Reproduce all of the records below word for word, without changing or leaving out anything.

>> start

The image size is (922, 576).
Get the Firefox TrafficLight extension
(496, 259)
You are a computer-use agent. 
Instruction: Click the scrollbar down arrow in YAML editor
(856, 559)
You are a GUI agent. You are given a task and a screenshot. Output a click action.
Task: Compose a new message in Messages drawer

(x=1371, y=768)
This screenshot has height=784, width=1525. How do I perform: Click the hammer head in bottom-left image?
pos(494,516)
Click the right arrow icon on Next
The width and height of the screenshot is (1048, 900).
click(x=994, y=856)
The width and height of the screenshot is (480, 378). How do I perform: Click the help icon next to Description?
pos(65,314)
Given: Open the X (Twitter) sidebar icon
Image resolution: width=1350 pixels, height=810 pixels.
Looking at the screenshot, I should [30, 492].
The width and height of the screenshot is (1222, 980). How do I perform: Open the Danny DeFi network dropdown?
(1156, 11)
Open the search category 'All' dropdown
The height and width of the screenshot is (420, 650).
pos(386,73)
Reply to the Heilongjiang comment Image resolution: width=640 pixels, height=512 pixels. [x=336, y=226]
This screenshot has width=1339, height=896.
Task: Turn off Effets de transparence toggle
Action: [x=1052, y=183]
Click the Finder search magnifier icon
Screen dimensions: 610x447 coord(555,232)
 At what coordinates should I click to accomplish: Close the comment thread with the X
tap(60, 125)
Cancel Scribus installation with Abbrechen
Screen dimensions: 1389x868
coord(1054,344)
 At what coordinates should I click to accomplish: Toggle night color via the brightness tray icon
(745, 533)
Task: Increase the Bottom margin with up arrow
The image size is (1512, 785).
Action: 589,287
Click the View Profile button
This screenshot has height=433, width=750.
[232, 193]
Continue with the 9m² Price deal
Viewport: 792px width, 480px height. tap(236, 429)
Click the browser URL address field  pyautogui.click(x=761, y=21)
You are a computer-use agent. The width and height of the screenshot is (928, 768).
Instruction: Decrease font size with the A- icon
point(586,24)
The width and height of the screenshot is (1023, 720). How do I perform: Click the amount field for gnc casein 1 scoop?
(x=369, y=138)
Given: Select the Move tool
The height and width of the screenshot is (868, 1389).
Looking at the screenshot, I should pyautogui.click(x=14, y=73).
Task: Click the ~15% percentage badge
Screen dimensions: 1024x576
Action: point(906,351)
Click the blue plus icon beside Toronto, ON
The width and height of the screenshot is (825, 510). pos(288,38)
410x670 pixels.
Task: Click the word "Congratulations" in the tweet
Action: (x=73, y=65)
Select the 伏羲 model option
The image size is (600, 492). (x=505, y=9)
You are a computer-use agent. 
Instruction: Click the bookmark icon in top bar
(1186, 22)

>> end

SOLUTION TO THIS PROBLEM:
The image size is (922, 576).
Get the Firefox TrafficLight extension
(496, 259)
You are a computer-use agent. 
Instruction: Click the scrollbar down arrow in YAML editor
(856, 559)
You are a GUI agent. You are given a task and a screenshot. Output a click action.
Task: Compose a new message in Messages drawer

(x=1371, y=768)
This screenshot has height=784, width=1525. How do I perform: Click the hammer head in bottom-left image?
pos(494,516)
Click the right arrow icon on Next
The width and height of the screenshot is (1048, 900).
click(x=994, y=856)
The width and height of the screenshot is (480, 378). How do I perform: Click the help icon next to Description?
pos(65,314)
Given: Open the X (Twitter) sidebar icon
Image resolution: width=1350 pixels, height=810 pixels.
Looking at the screenshot, I should [30, 492].
The width and height of the screenshot is (1222, 980). How do I perform: Open the Danny DeFi network dropdown?
(1156, 11)
Open the search category 'All' dropdown
The height and width of the screenshot is (420, 650).
pos(386,73)
Reply to the Heilongjiang comment Image resolution: width=640 pixels, height=512 pixels. [x=336, y=226]
This screenshot has width=1339, height=896.
Task: Turn off Effets de transparence toggle
Action: [x=1052, y=183]
Click the Finder search magnifier icon
Screen dimensions: 610x447 coord(555,232)
 At what coordinates should I click to accomplish: Close the comment thread with the X
tap(60, 125)
Cancel Scribus installation with Abbrechen
Screen dimensions: 1389x868
coord(1054,344)
 At what coordinates should I click to accomplish: Toggle night color via the brightness tray icon
(745, 533)
Task: Increase the Bottom margin with up arrow
The image size is (1512, 785).
Action: 589,287
Click the View Profile button
This screenshot has height=433, width=750.
[232, 193]
Continue with the 9m² Price deal
Viewport: 792px width, 480px height. tap(236, 429)
Click the browser URL address field  pyautogui.click(x=761, y=21)
You are a computer-use agent. The width and height of the screenshot is (928, 768).
Instruction: Decrease font size with the A- icon
point(586,24)
The width and height of the screenshot is (1023, 720). How do I perform: Click the amount field for gnc casein 1 scoop?
(x=369, y=138)
Given: Select the Move tool
The height and width of the screenshot is (868, 1389).
Looking at the screenshot, I should pyautogui.click(x=14, y=73).
Task: Click the ~15% percentage badge
Screen dimensions: 1024x576
Action: point(906,351)
Click the blue plus icon beside Toronto, ON
The width and height of the screenshot is (825, 510). pos(288,38)
410x670 pixels.
Task: Click the word "Congratulations" in the tweet
Action: (x=73, y=65)
Select the 伏羲 model option
The image size is (600, 492). (x=505, y=9)
You are a computer-use agent. 
Instruction: Click the bookmark icon in top bar
(1186, 22)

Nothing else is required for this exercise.